▸ **INSTRUCTIONS FOR THE TASK**:
Answer these from the passage on safe injection sites below:
(a) How many lives did the opioid epidemic claim in 2021?
(b) In what year did the War on Drugs begin?
(c) Do employees at safe injection sites inject drugs into the sites' users?
[Opening SOURCE PASSAGE section]
Safe Injection Sites: A Step Forward

Two hands, one holding the other are foregrounded with bodies in blurred in the background
Modified from a photo by Markus Spiske on Upsplash

From recent lawsuit settlements to rising overdose rates, the opioid epidemic is as pressing an issue as ever. The United States’ opioid epidemic currently has a higher body count than the Vietnam War, claiming 106,000 lives in 2021 alone (“Drug Death Overdose Rates”). A public health crisis only exacerbated by the recent pandemic, drug addiction is a problem America has tried to solve since she started her War on Drugs in 1971. A strategy that started with mass incarceration is shifting its focus to other methods. Of the various tools that could be used to address the epidemic, few are more hotly debated or controversial than safe injection sites (SISs). SISs are facilities where drug users can inject their own drugs in a safe, sterile environment under the supervision of trained staff positioned to intervene in the case of an overdose. It must be noted that these sites do not actually provide drugs nor do their employees actively inject drugs into the site’s users although SISs do typically provide access to medical treatment, social workers, counselors, and addiction treatment (Interlandi). Opponents claim that these sites are, at best, a poor substitute for other means of addiction treatment and overdose death mitigation and, at worse, a way to glorify or even encourage drug use (Rosen). However, as these opponents point to other alternatives for overdose mitigation and addiction treatment, they often fail to address the barriers that accompany such alternatives, barriers that SISs might actually help substance abusers overcome. While SISs are not a panacea, they are a valuable tool for responding to the opioid epidemic as they patch the cracks left by other treatment options, connecting drug users to treatment options and enabling them to stay alive long enough to use them.
[Closing SOURCE PASSAGE section]
[Opening INPUT DATA section]
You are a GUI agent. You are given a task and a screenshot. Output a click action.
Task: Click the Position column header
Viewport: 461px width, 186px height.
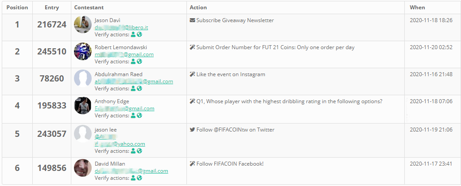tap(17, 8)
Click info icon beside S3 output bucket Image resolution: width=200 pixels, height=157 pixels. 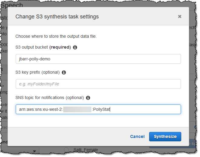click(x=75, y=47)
[Closing INPUT DATA section]
[Opening INPUT DATA section]
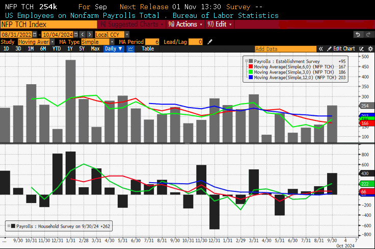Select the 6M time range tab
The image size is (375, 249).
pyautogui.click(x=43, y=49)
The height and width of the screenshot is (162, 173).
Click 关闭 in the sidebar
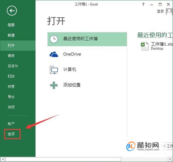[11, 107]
[Closing INPUT DATA section]
[Opening INPUT DATA section]
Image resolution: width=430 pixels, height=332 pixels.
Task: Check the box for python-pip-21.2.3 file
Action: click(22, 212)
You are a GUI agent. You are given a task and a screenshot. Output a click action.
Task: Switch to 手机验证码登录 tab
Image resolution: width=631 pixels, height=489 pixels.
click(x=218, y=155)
[Closing INPUT DATA section]
▸ **EXERCISE RESULT**:
(a) 106,000
(b) 1971
(c) No